/---
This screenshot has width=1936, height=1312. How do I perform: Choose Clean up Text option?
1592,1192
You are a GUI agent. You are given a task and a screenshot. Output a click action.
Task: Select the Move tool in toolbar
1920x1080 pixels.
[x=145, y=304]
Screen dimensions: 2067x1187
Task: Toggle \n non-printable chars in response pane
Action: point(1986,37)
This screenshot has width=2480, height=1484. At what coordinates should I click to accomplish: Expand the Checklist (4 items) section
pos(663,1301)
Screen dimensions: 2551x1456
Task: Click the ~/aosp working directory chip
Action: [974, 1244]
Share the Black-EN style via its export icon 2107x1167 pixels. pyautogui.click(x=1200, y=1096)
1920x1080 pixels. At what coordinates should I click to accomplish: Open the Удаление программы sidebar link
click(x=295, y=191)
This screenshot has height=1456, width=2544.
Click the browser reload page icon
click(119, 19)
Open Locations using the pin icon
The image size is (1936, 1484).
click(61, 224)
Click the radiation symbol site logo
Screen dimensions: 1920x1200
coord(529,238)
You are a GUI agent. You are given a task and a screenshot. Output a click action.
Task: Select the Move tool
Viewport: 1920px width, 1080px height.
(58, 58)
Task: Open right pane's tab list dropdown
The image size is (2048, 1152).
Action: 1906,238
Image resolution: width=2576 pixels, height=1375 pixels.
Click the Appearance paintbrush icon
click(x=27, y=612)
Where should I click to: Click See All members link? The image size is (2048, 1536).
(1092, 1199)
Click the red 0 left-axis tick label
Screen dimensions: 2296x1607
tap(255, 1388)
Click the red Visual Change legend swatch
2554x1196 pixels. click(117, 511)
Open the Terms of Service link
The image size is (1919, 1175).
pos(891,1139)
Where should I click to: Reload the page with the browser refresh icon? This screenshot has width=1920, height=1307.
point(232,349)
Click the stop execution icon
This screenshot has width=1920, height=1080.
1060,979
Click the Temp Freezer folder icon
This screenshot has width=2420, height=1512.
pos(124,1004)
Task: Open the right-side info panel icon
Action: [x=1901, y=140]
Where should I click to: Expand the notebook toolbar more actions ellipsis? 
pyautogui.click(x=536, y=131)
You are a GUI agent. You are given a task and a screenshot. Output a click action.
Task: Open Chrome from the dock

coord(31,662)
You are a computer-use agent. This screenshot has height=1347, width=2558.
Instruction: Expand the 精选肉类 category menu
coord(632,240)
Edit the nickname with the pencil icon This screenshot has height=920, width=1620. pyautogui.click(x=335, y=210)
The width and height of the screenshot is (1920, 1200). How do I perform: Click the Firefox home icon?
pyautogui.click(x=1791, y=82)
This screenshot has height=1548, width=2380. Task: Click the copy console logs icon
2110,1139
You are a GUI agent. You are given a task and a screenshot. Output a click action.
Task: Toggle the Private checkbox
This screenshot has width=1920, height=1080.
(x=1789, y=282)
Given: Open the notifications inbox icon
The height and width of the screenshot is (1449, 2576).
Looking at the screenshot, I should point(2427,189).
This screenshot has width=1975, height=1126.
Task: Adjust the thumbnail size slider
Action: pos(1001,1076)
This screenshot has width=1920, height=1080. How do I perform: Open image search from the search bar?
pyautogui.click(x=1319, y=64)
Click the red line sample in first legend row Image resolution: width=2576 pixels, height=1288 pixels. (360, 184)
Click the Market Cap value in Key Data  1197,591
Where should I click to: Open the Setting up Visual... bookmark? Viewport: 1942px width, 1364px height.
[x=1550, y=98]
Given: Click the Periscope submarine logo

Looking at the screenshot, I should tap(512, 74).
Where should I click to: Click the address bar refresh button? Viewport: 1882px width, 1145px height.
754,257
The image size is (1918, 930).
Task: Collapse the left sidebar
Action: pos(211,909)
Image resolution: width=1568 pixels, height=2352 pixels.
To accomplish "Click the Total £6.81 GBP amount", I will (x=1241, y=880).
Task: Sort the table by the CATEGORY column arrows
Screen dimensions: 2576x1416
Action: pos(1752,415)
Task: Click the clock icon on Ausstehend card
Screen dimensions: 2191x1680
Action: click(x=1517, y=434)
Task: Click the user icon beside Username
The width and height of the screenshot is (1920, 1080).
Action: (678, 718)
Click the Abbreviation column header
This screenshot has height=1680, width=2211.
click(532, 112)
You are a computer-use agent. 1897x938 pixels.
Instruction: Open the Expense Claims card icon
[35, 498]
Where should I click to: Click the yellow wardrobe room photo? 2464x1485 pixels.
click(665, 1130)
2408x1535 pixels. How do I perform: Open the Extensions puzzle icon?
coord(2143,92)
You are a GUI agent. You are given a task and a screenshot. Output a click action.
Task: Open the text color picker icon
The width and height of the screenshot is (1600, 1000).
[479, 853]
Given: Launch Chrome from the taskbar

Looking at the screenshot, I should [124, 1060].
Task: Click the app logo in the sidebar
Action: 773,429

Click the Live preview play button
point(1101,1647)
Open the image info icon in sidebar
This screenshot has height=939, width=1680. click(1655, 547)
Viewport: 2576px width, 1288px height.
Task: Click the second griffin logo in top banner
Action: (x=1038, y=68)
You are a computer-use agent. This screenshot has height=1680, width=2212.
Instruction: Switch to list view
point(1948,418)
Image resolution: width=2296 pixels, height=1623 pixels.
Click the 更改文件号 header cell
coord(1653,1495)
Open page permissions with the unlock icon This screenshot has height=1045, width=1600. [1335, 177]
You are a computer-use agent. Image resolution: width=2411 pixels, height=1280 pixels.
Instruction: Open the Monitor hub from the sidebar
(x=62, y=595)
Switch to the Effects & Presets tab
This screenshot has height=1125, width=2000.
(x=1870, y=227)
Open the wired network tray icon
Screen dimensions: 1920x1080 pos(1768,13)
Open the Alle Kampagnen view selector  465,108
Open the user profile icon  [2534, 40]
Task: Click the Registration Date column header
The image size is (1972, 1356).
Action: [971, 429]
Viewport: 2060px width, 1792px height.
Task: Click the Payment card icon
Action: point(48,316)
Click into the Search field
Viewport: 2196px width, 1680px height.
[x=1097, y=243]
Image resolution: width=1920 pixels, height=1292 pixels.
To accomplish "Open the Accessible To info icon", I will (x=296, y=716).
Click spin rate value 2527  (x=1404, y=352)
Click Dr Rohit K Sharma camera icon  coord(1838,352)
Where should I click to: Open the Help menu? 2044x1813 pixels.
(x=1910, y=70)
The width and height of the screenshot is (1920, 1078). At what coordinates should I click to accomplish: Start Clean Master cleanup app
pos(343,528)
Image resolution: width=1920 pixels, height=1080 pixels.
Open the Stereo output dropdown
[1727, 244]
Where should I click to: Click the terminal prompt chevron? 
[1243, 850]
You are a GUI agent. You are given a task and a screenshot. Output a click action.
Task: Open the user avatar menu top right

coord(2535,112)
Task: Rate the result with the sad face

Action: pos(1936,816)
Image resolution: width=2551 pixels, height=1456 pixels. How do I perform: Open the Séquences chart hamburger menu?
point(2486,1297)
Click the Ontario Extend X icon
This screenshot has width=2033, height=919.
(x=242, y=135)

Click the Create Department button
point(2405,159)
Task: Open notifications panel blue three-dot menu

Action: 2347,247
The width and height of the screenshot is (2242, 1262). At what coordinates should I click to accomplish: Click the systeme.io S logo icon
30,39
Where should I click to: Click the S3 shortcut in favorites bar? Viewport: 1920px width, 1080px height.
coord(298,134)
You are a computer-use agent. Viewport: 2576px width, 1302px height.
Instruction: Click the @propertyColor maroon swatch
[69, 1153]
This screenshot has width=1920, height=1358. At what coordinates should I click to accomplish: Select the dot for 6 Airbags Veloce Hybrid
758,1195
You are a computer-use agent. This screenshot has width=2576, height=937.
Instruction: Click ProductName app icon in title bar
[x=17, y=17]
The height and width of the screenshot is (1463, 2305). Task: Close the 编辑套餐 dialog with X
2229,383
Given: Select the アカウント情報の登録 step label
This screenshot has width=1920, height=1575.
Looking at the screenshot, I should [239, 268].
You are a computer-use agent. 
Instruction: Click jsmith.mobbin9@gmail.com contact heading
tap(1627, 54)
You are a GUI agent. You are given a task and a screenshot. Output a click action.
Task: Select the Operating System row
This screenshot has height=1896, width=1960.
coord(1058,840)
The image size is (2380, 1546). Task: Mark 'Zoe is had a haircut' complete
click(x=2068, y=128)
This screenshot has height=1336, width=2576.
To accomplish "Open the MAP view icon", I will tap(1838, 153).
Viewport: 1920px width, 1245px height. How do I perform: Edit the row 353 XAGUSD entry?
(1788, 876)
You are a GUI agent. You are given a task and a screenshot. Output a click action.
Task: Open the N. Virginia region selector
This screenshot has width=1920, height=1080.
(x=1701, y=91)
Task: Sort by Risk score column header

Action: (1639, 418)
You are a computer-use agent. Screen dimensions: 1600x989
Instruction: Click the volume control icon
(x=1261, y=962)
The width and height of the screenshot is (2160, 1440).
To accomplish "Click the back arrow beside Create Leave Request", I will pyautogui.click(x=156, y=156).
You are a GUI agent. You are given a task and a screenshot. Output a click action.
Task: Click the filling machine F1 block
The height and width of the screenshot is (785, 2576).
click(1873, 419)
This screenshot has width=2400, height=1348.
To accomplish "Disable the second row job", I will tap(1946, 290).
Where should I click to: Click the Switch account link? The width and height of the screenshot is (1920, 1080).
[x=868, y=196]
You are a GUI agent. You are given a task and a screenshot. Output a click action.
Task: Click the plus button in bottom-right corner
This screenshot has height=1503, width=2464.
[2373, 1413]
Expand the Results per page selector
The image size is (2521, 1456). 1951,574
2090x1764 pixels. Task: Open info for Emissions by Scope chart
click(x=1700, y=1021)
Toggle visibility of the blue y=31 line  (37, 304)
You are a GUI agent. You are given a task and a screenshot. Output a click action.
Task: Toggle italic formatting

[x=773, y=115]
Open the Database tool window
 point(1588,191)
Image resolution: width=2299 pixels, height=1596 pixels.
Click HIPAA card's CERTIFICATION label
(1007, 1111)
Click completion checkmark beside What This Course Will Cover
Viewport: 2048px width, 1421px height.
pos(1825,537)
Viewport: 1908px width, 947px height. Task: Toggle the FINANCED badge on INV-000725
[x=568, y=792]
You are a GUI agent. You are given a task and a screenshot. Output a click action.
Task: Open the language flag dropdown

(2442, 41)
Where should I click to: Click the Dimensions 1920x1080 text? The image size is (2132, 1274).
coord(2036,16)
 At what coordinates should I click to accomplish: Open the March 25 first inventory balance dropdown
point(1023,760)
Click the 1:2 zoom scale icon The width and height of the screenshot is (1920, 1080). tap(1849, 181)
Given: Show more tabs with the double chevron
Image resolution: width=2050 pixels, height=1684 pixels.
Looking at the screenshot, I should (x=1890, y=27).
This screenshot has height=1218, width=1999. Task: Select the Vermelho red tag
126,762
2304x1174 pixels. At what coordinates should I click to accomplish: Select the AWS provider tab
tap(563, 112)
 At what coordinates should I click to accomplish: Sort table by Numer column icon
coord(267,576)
\---
Exercise brief
Search the data for the word "Move" and copy each line where it appears.

Exercise solution
Task: Select the Move tool in toolbar
Task: Select the Move tool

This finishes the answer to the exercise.